◆ TESTO DA LEGGERE:
--------------------

La famiglia del bosco perde anche l’avvocato: “Contrari a tutto”. Il legale lascia l’incarico

Alla fine è andato via anche l’avvocato. Giovanni Angelucci, il legale che da mesi assisteva la famiglia neorurale di Palmoli — quella che viveva nel bosco, con i figli sottratti e la patria potestà revocata — ha rimesso il mandato. Lo ha fatto con una dichiarazione asciutta, quasi chirurgica, ma carica di un sottotesto che racconta più di quanto non dica apertamente.

La famiglia del bosco perde anche l’avvocato: “Contrari a tutto”

“Negli ultimi giorni i miei assistiti hanno ricevuto troppe pressanti ingerenze esterne”, spiega. Parole che pesano, perché disegnano un confine che non è soltanto giuridico, ma umano. Un limite oltre il quale la fiducia non può più reggere.

È come se la vicenda, già segnata da tensioni e incomprensioni, avesse perso un altro punto d’appoggio. E ora la famiglia, rimasta sola tra la trincea del bosco e l’attenzione crescente dell’opinione pubblica, deve affrontare uno dei passaggi più delicati senza chi li difendeva.

Il nodo: rifiutato anche l’aiuto più semplice

Secondo quanto racconta l’avvocato, la decisione è maturata dopo l’ennesimo rifiuto. Un imprenditore della ristorazione, originario della zona, aveva messo a disposizione una casa a pochi chilometri dal loro terreno: un’abitazione gratuita, immediatamente disponibile, dove i servizi sociali avrebbero potuto valutare un percorso di reinserimento graduale e forse, un giorno, anche la possibilità di rivedere i figli.

Ma la risposta è stata no. No alla casa. No ai lavori di sistemazione. No alla mediazione. No a tutto ciò che non fosse il bosco e la loro idea di autosufficienza. Un no che per il legale è stato l’ultimo. “Hanno rifiutato anche la casa”, spiega. E sembra che proprio questo abbia reso evidente la distanza ormai insanabile tra le strategie difensive possibili e l’ostinazione dei coniugi, irrigiditi in una posizione totale e assoluta.

--------------------

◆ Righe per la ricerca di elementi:
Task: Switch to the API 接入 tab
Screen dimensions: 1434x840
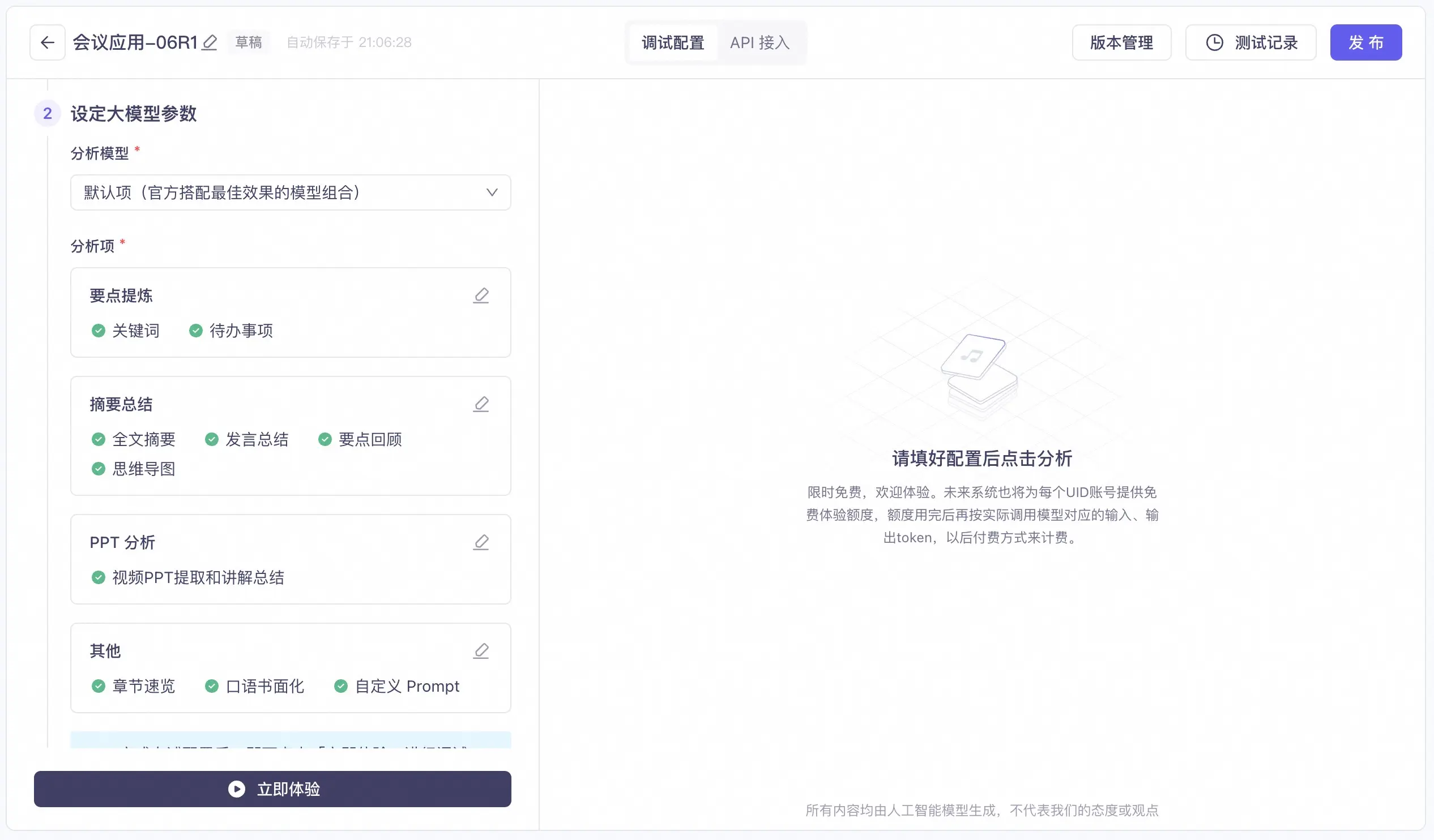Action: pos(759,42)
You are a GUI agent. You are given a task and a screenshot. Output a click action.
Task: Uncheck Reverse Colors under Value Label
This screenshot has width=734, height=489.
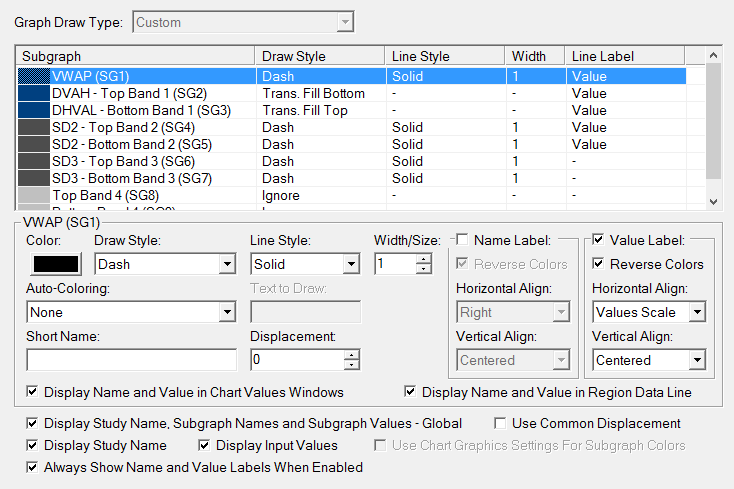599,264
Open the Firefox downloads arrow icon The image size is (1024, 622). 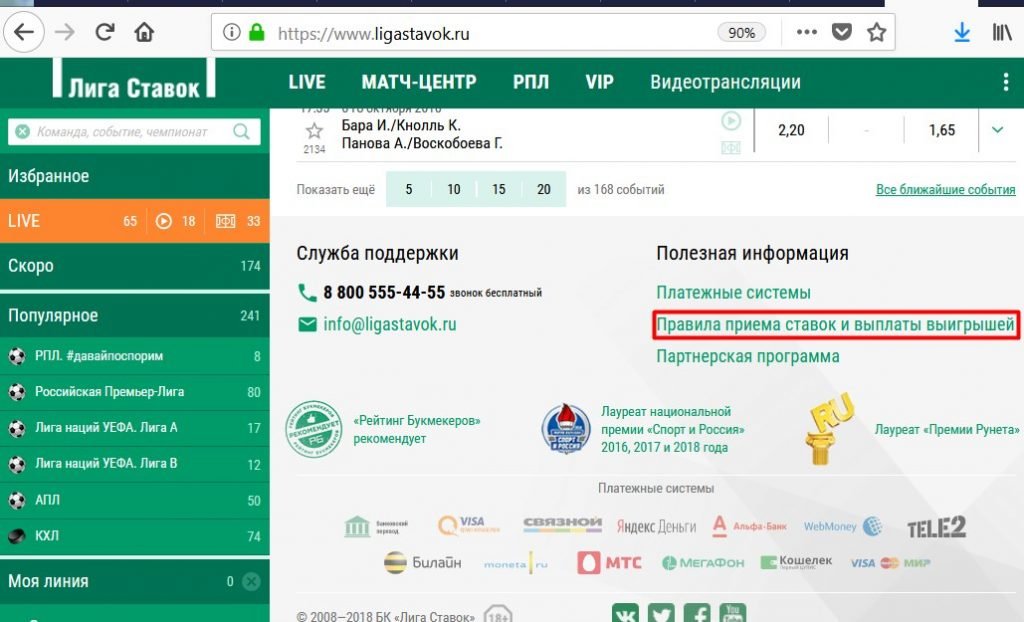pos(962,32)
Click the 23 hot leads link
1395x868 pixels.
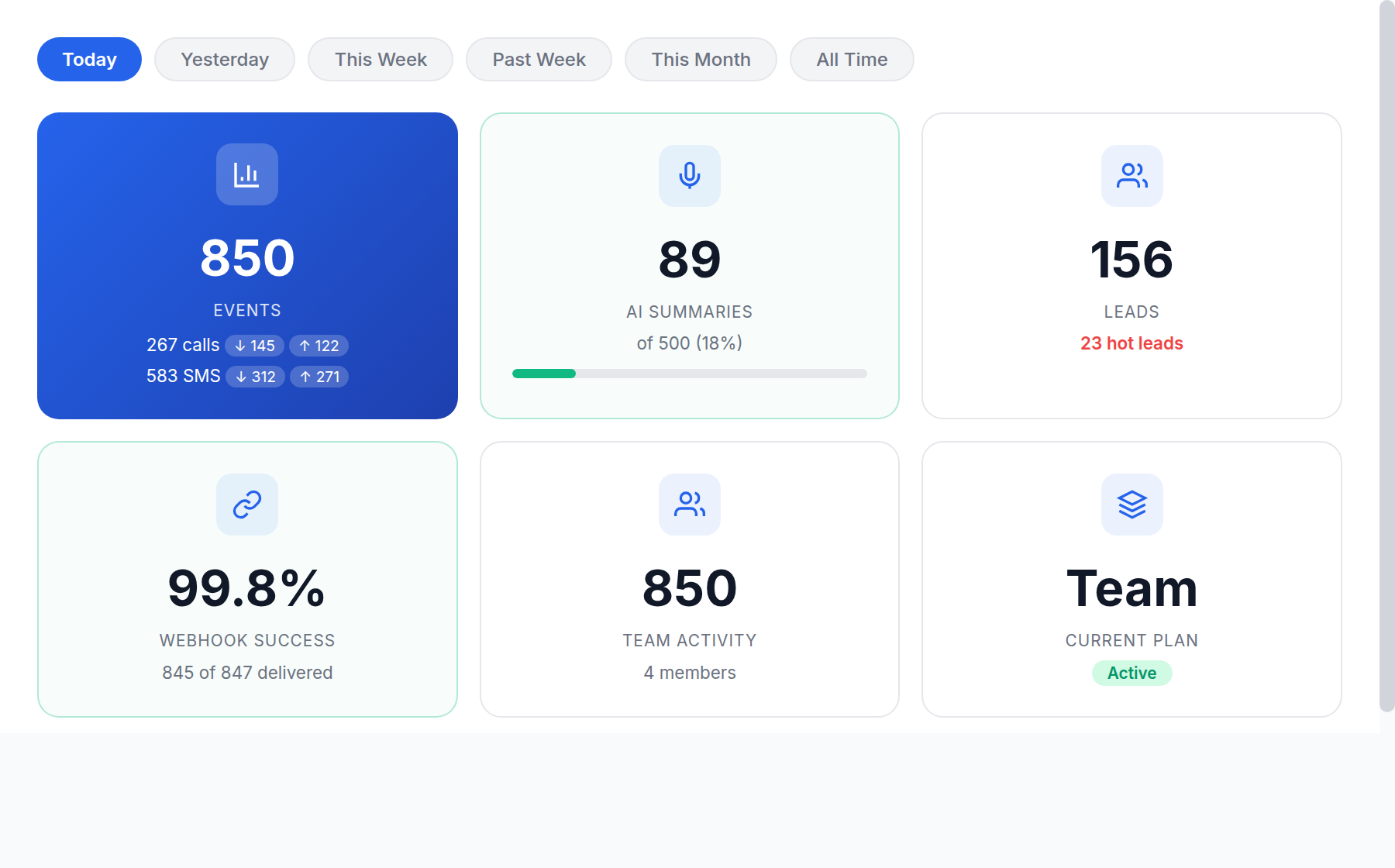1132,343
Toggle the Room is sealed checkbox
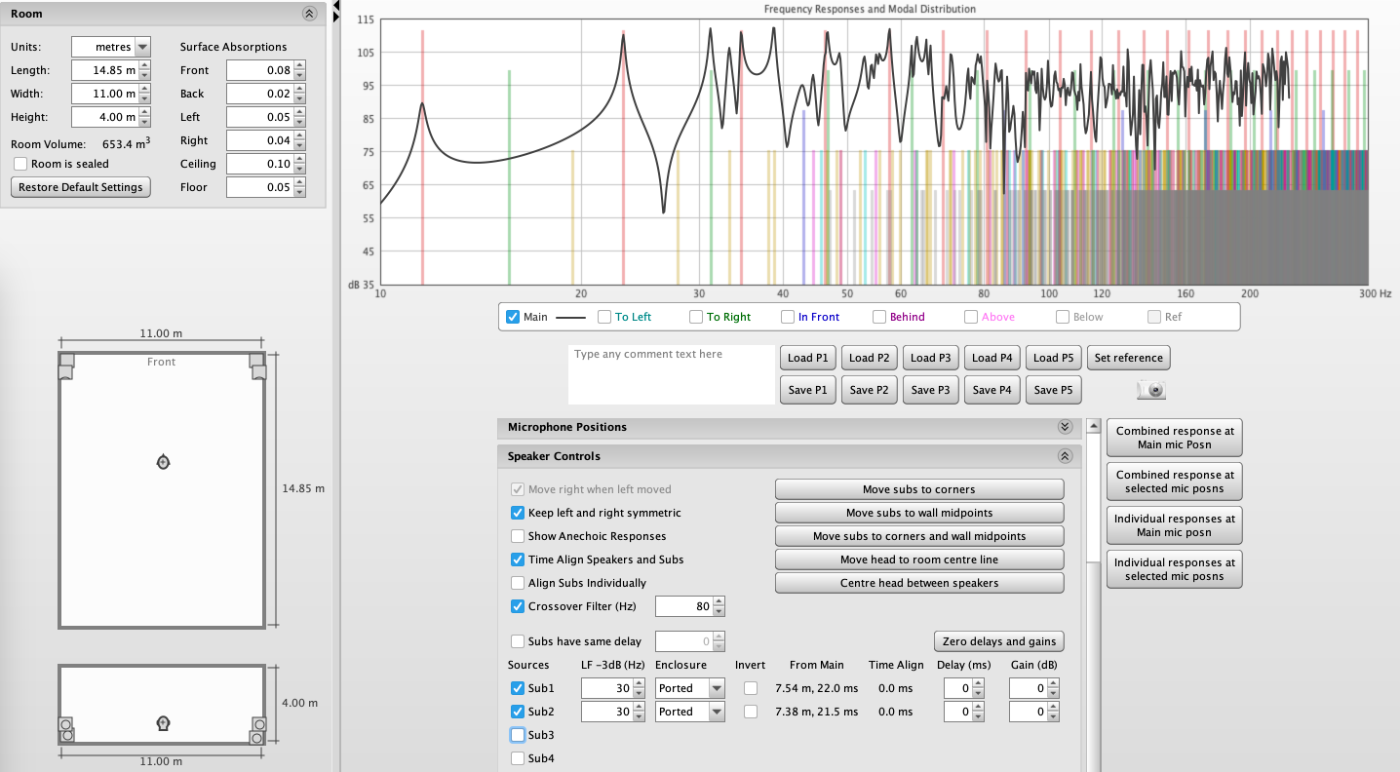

--------------------

◆ SERIE DI COMPITI:
1. Individui ogni riga in cui compare la stringa "screenshot" e le riporti tutte.
2. Prosegua l'articolo sulla famiglia del bosco di Palmoli a partire dalla sua ultima frase.

◆ RISPOSTE ATTESE:
1.
You are a GUI agent. You are given a task and a screenshot. Output a click action.
This screenshot has width=734, height=489.

2.
Una fiducia che si incrina sotto la spinta delle voci esterne
Angelucci parla di “ingerenze esterne”. Non indica chi. Non dice da dove arrivano. Ma in questa storia, fatta di boschi, baracche, autarchia e social network, la pressione è un campo minato. C’è chi ha trasformato la vicenda in una battaglia di libertà, chi in una crociata ideologica, chi in un totem contro lo Stato. In mezzo, la famiglia — fragilissima — che assorbe ogni parola come se fosse un comando.

È questo il punto che il legale lascia trasparire. L’impressione che la voce degli altri sia diventata più forte della sua. Che il consiglio tecnico sia stato sostituito da messaggi, inviti, convinzioni di chi vede in loro un simbolo, non una coppia in difficoltà con dei bambini da proteggere. Se l’avvocato ha lasciato, è perché quella fiducia minima che tiene insieme difesa e assistiti si è sfaldata, come succede quando le decisioni sono guidate più dall’emotività che dalla necessità.

La famiglia del bosco e l’idea di un altrove impossibile

In queste settimane, la coppia ha ripetuto di voler vivere in modo “libero, naturale, autosufficiente”. Una scelta legittima, finché non entra in collisione con la sicurezza dei figli. La revoca della patria potestà è arrivata proprio per questo: le condizioni della baracca, l’assenza di servizi essenziali, l’isolamento, il mancato rispetto delle prescrizioni. Da allora, i servizi sociali hanno cercato un percorso possibile. La casa offerta dall’imprenditore era un compromesso: lontana dai centri abitati ma fuori dal bosco, protetta, dignitosa.

Rifiutarla significa chiudere un’altra porta. Significa rimanere dentro un’idea di vita che, nel concreto, non regge il peso delle responsabilità genitoriali. Significa anche rendere più difficile ogni prospettiva di ricongiungimento.

Un cammino che si fa più solitario

Ora la famiglia resta senza avvocato. Un nuovo legale potrà subentrare, certo. Ma servirà qualcuno disposto a raccogliere un incarico che non è solo giuridico: è anche un lavoro di mediazione, di ascolto, di pazienza. Un compito reso ancora più difficile da rifiuti continui e posizioni inflessibili.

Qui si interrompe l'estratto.